Gilberto Hinojosa also accused Rudy Franz of submitting mail-in ballot applications for an elderly woman with severe dementia and a woman with autism who couldn’t care for herself.
“And you think it’s alright to get a mail-in ballot with someone that doesn’t have the mental capacity to understand the voting process?” Gilberto Hinojosa said.
Franz strenuously objected to how Gilberto Hinojosa described the situation.
“I am not a doctor to determine who is ill and who is not ill,” Franz said. “I know that they’re old, but that doesn’t make them incapacitated.”
When he finished with Franz, who spent an hour on the witness stand, Gilberto Hinojosa said he believed about 50 people cast flawed ballots — significantly more than the 43 required to trigger a new election.
Attorney Ric Gonzalez of Edinburg, who represented Arjona, didn’t call any witnesses, which is common in election contests.

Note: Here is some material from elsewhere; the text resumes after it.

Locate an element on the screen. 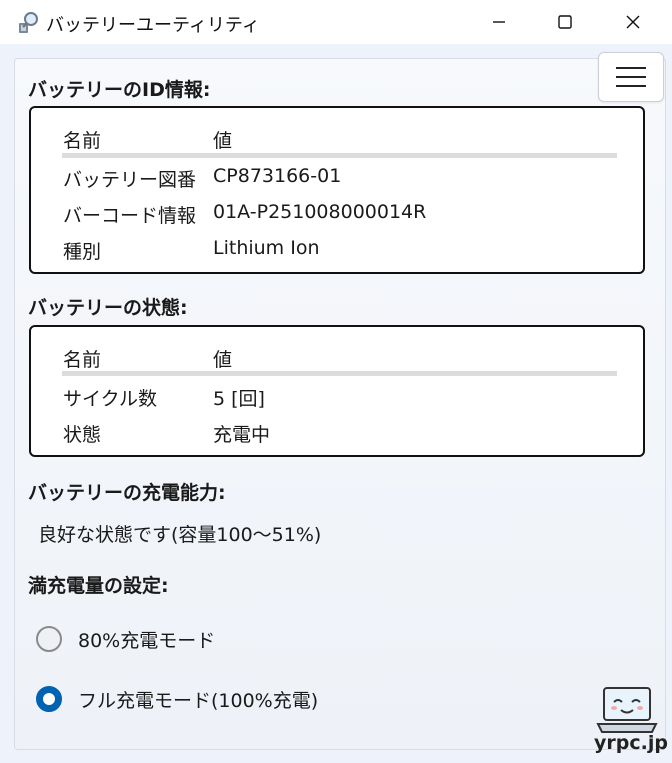 Image resolution: width=672 pixels, height=763 pixels. hamburger-menu-button is located at coordinates (631, 77).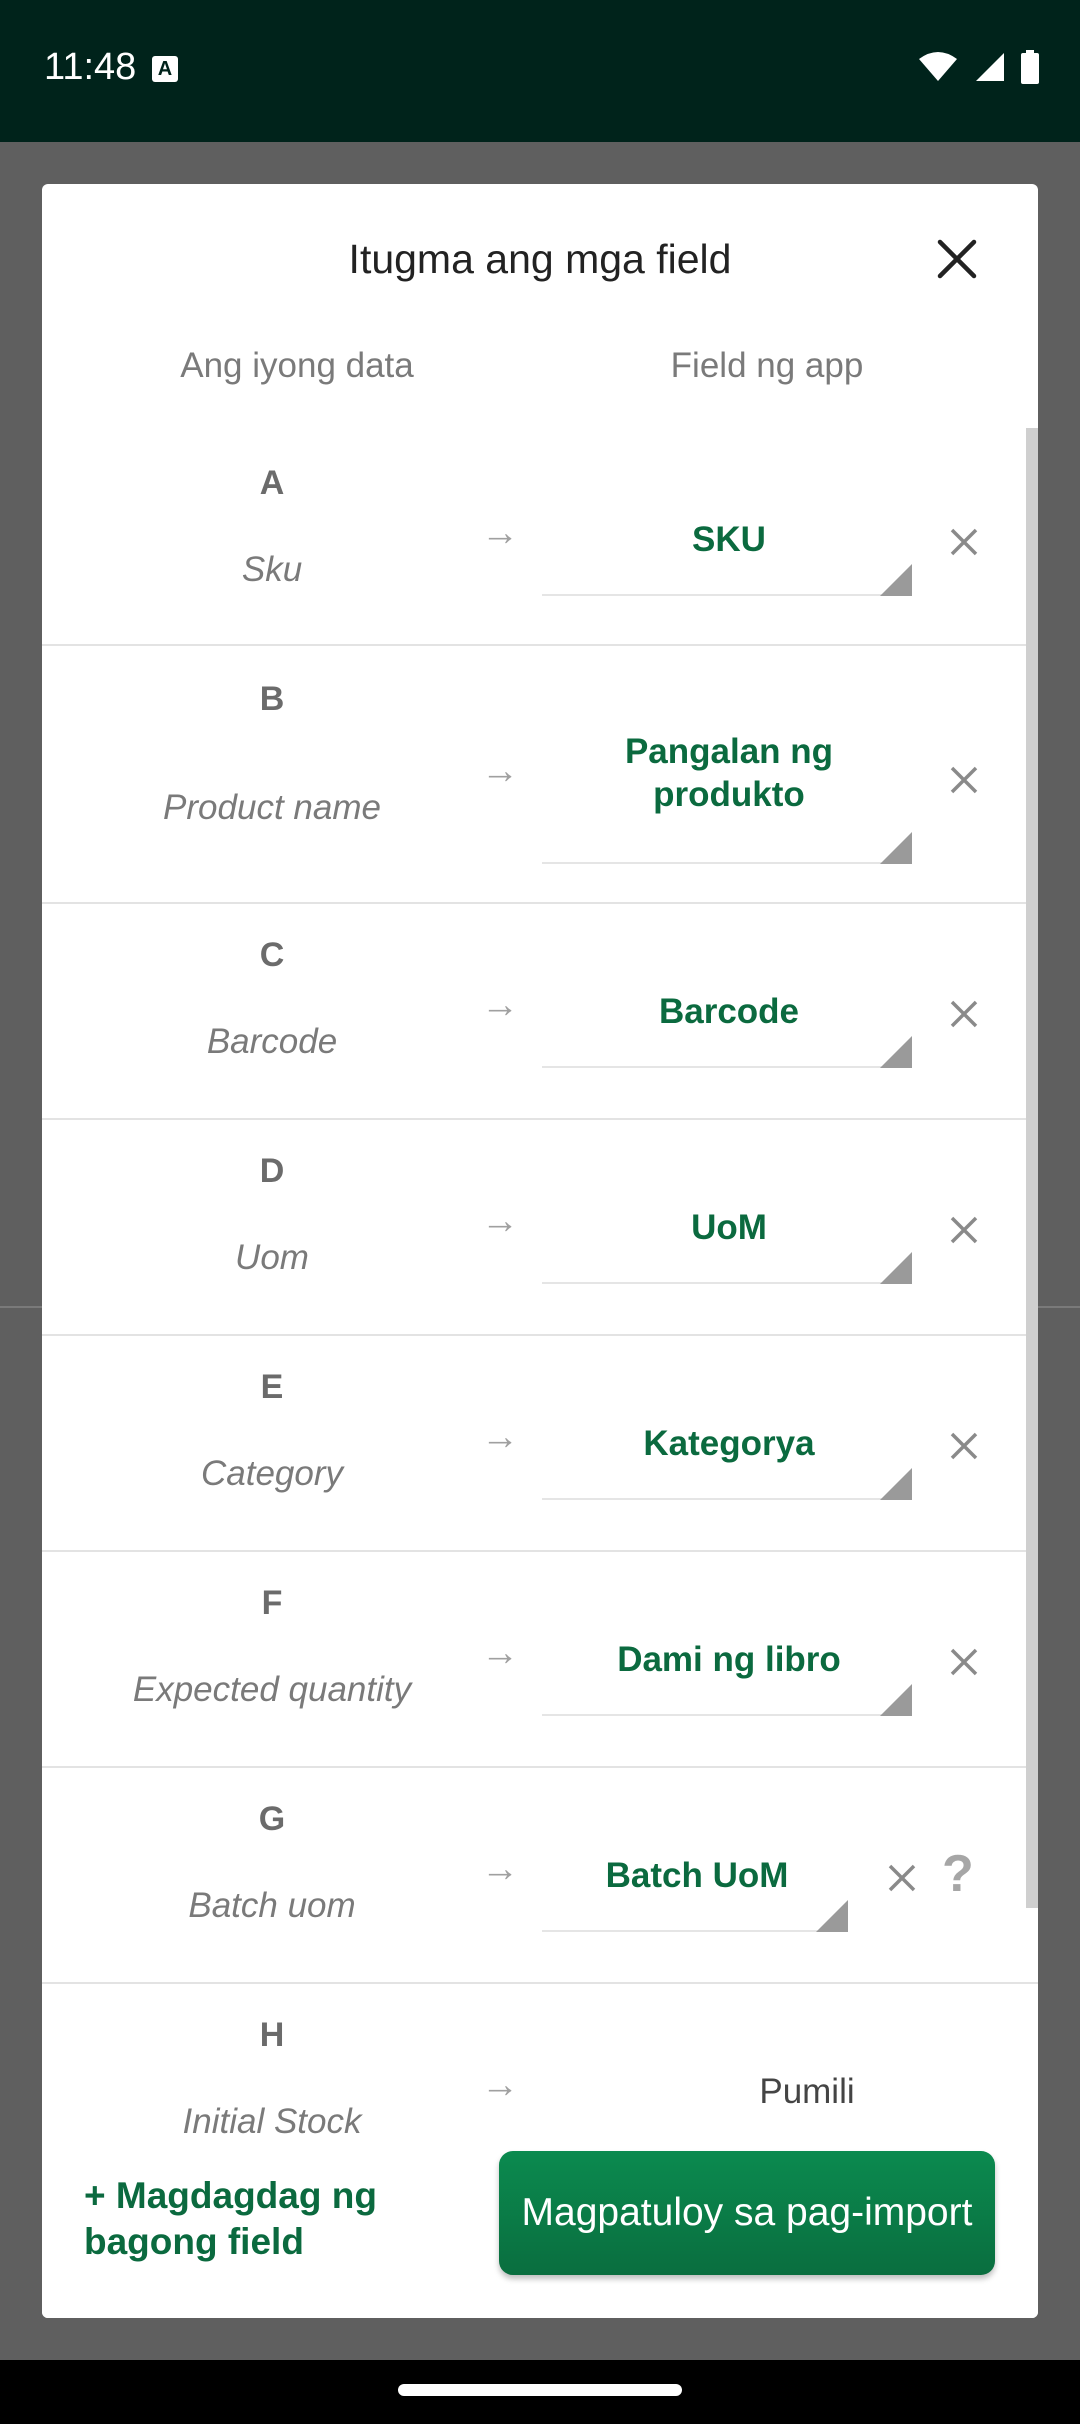  Describe the element at coordinates (272, 955) in the screenshot. I see `column-letter: C` at that location.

The evidence didn’t establish that enough people cast problematic ballots to justify a new election, Gonzalez said. Questions also surfaced about whether or not witnesses had been improperly influenced by the volunteer investigators.
“I think this was just a situation where the contestant got outworked in the campaign. Both sides do the same thing. You know that,” Gonzalez said. “They both have their people go out and try to get the voters to vote for their slates. And this time they came up short.”